▸ PROBLEM DETAILS: Can you give the entries again from the line containing "This screenshot has width=333, height=374." through the line containing "Select the Umgrenzungen", with "value" renamed to "amount" and everything else left as it is?

▸ DATA TO USE:
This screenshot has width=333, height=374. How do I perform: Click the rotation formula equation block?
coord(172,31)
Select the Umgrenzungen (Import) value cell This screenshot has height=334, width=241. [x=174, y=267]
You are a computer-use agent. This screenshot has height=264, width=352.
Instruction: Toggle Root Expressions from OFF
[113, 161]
--
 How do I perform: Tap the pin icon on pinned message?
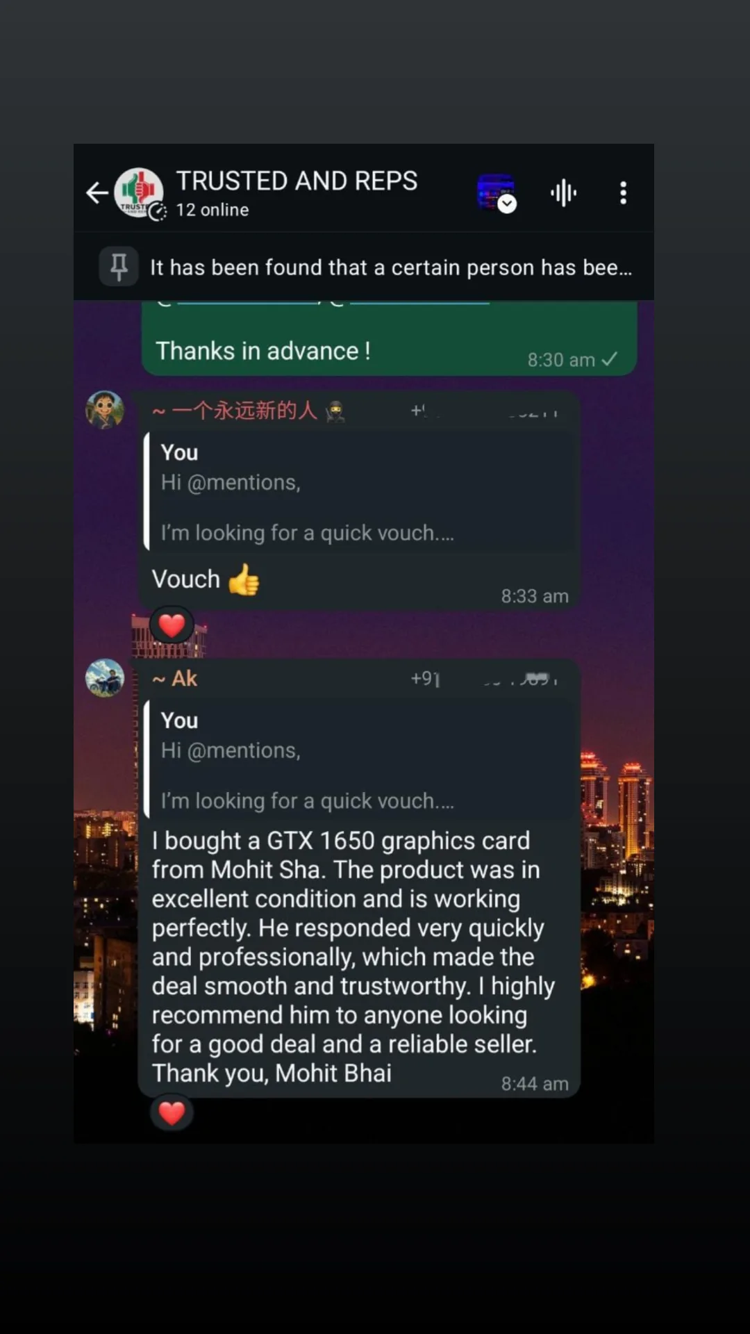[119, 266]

▸ CORRECT ANSWER:
This screenshot has width=333, height=374. How do I perform: Click the rotation formula equation block?
coord(172,31)
Select the Umgrenzungen (Import) amount cell This screenshot has height=334, width=241. [x=174, y=267]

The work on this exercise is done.